### DIRECTIONS FOR THIS TASK:
Only the lines from the one containing "Open the Settings menu" through the end of the material should be printed, exactly as they appear. Leave out pictures.

*** SUPPLIED ENTRIES ***

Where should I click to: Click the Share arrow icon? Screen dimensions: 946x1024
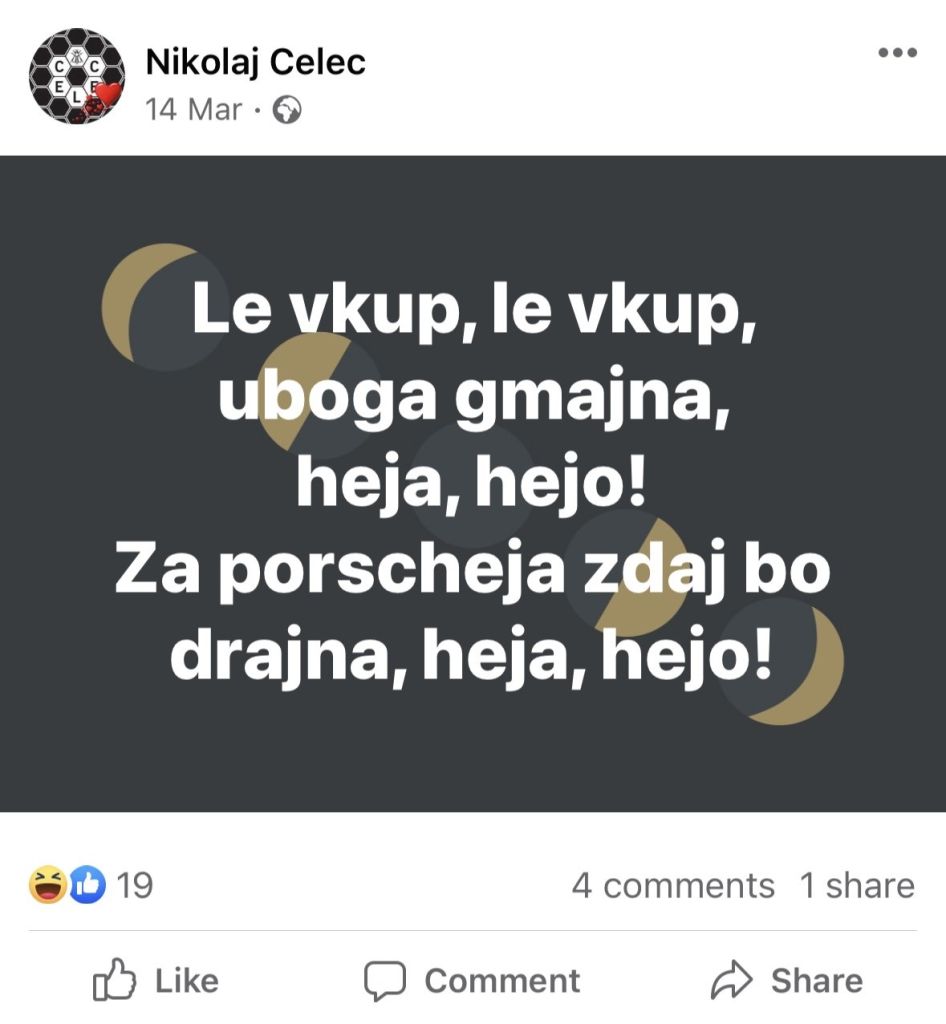pos(730,981)
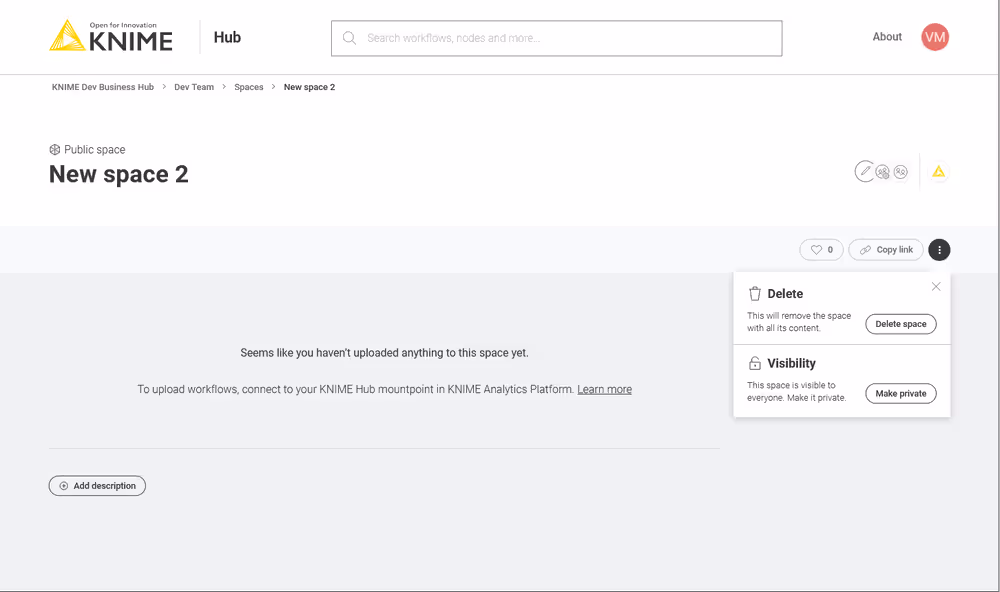Open the three-dot options menu

tap(938, 249)
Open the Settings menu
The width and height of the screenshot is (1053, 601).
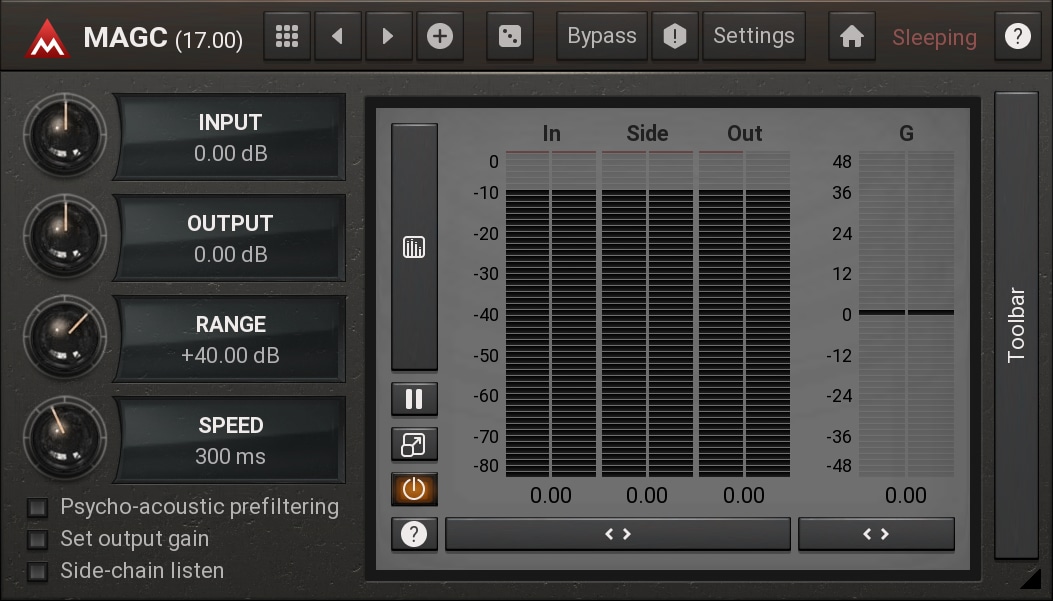754,37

*** End of SUPPLIED ENTRIES ***

### TASK RESPONSE:
Open the Settings menu
The width and height of the screenshot is (1053, 601).
754,37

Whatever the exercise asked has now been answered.